Parents Should Create Family Media Plans to Limit Kids’ Screen Time, Says AAP
The American Academy of Pediatrics announces new screen time guidelines
With all the smartphones and tablets changing hands these days it’s likely your kid has seen his fair share of YouTube videos—or might be consistently glued to the screen altogether playing Pokémon Go or another game of choice.
This month the American Academy of Pediatrics (AAP) released updated guidelines based on age. Here’s what you need to know:
Kids 5 and younger:
–Children younger than 18 months should have no contact with screens at all, since interaction with people and concrete things around them will benefit cognitive development. The only exception is the occasional Facetime with Mom or Dad.
–Kids between 18 and 24 months old can be exposed to TVs, tablets and smartphones as long as a parent is around—they’re too young to soak it in by themselves. Avoid eBooks this early on, too, since it could decrease his ability to understand the material.

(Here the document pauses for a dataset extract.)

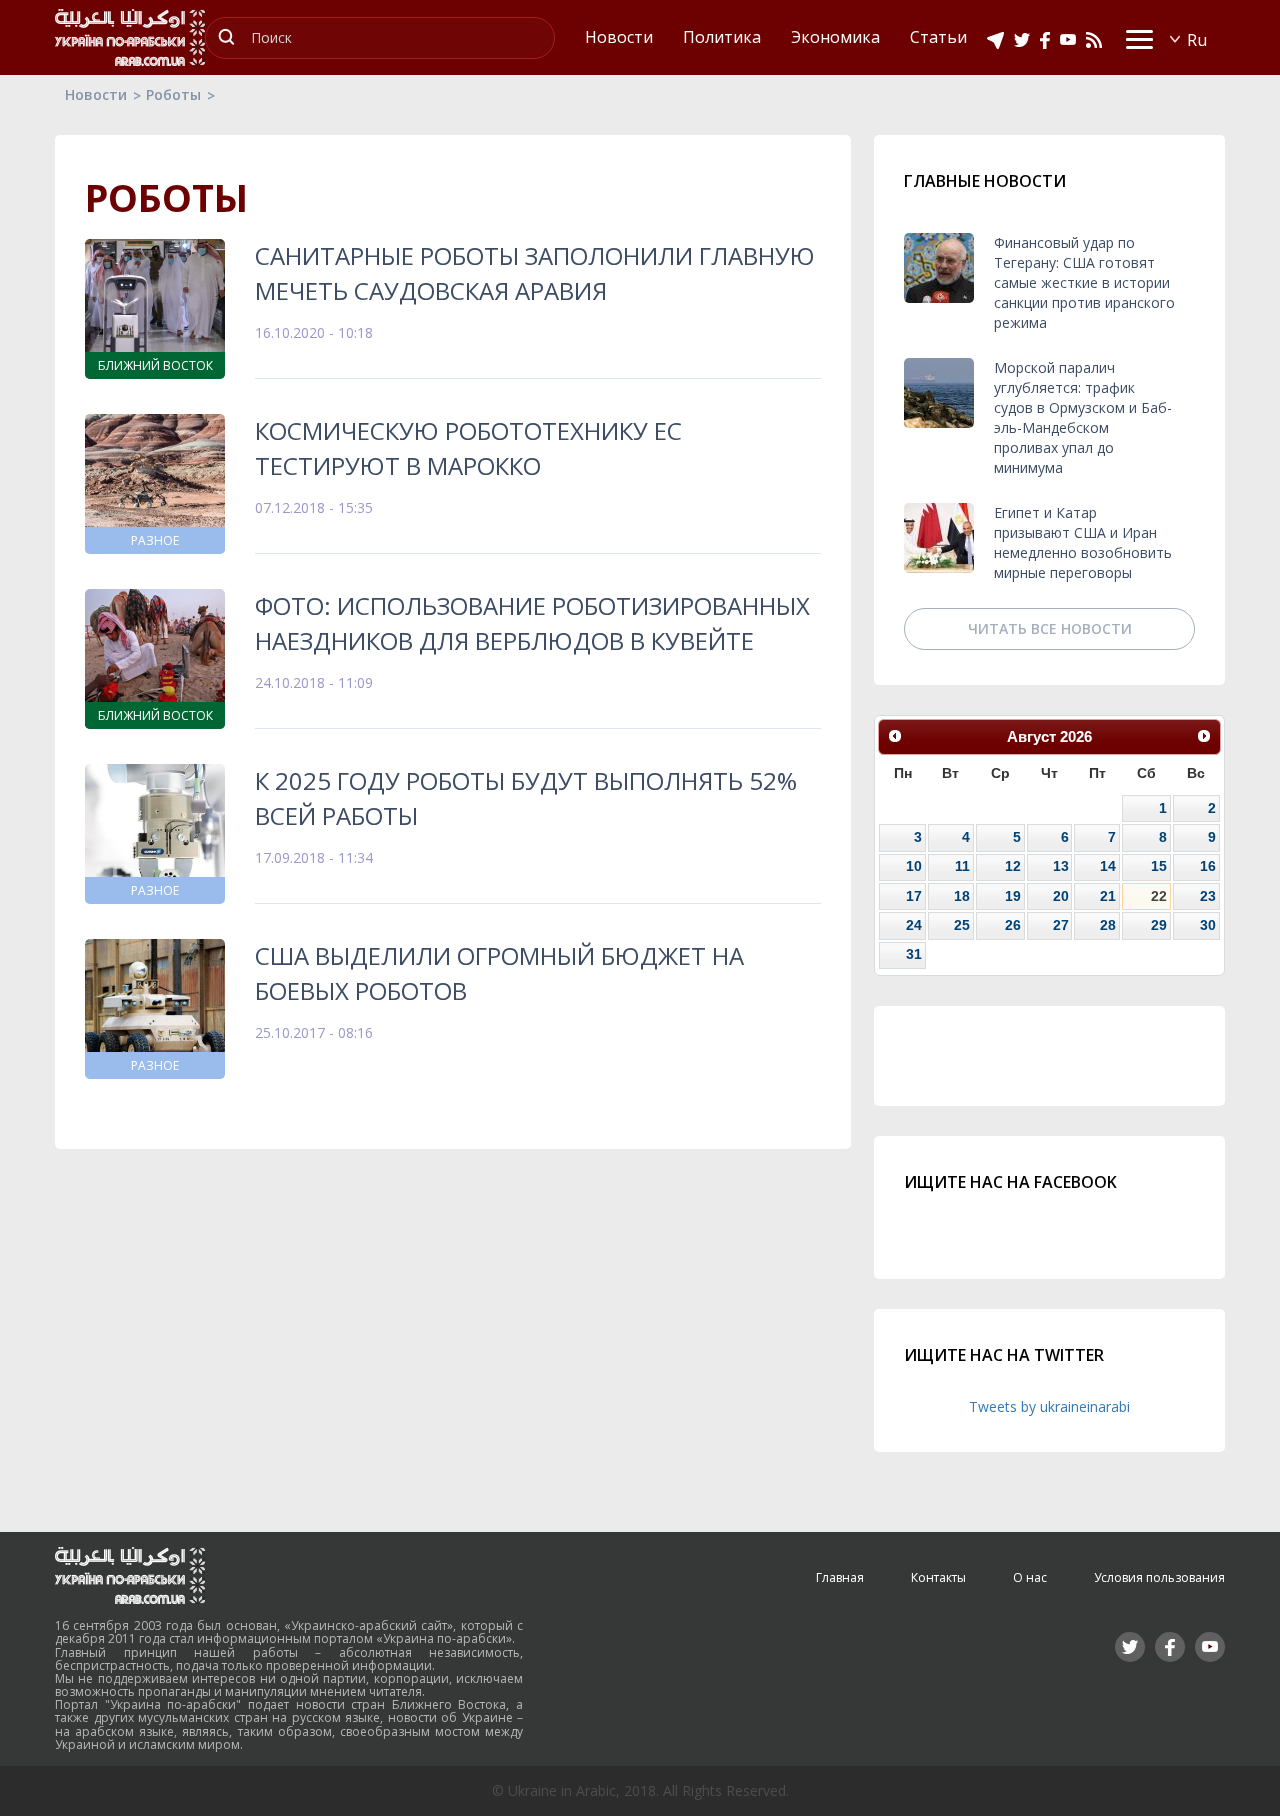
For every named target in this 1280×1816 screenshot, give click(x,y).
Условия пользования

–Two- to five-year-olds should stick to one hour of educational programming each day and avoid apps and shows that might overstimulate them.
Kids 5 and older:
–The AAP doesn’t give a solid number for children older than five, but there are a few important things to keep in mind. Recent studies have pointed to the many benefits media offers older children. But it goes without saying that if anyone in your family is spending too much time in front of a screen, there will likely be negative consequences like a loss of valuable sleep or exposing your kids to inappropriate content.
Parents should also create a Family Media Plan, which offers a useful outline of when and how long kids can spend in front of a screen. For example, devices should be put away during dinner. The AAP also recommends limiting the amount of media kids use before bedtime. Kids also shouldn’t fall asleep with the TV on.